TASK DESCRIPTION:
Would you give again, exactly as written, the lines from the opening of the records to the line with "Image resolution: width=919", that line included and pictures excluded?

INFORMATION SUPPLIED:
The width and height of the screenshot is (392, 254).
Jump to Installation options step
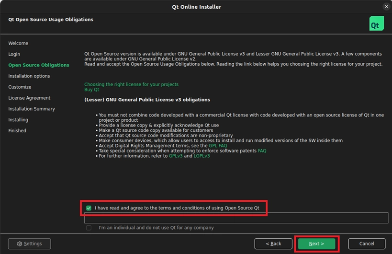(29, 76)
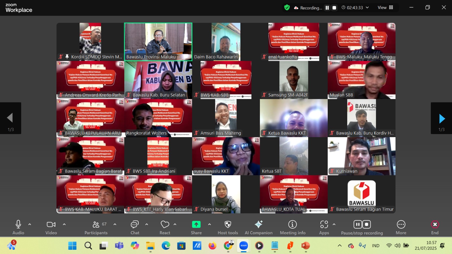The height and width of the screenshot is (254, 452).
Task: Pause the recording in top bar
Action: coord(327,8)
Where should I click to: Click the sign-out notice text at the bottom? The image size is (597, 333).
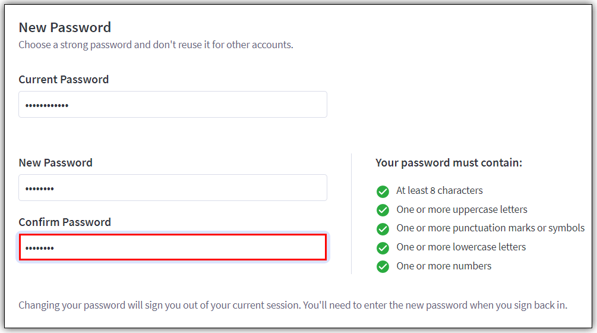(x=293, y=306)
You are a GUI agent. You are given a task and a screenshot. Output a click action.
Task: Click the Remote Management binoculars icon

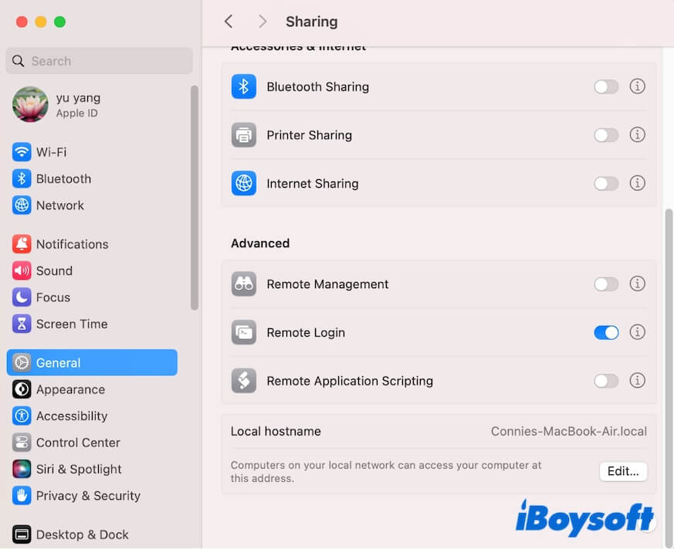click(x=244, y=284)
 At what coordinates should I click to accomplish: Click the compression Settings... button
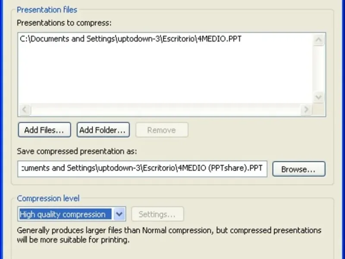[x=157, y=214]
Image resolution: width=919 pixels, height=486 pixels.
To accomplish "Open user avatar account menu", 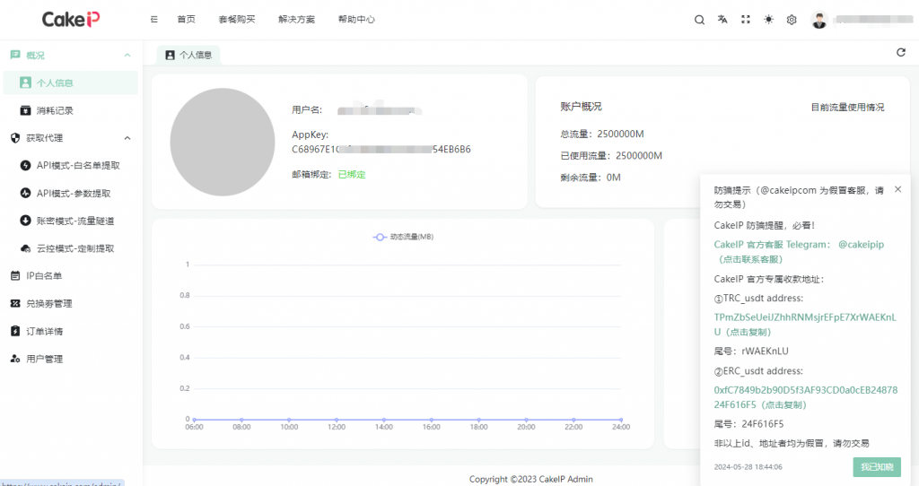I will 819,20.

REPLY TO THE EXERCISE:
The width and height of the screenshot is (392, 254).
Jump to Installation options step
(29, 76)
The height and width of the screenshot is (254, 452).
Task: Pause the recording in top bar
Action: coord(327,8)
Where should I click to: Click the sign-out notice text at the bottom? The image size is (597, 333).
(x=293, y=306)
You are a GUI agent. You are given a task and a screenshot. Output a click action.
Task: Click the Remote Management binoculars icon

click(x=244, y=284)
 At what coordinates should I click to accomplish: Click the compression Settings... button
[x=157, y=214]
Image resolution: width=919 pixels, height=486 pixels.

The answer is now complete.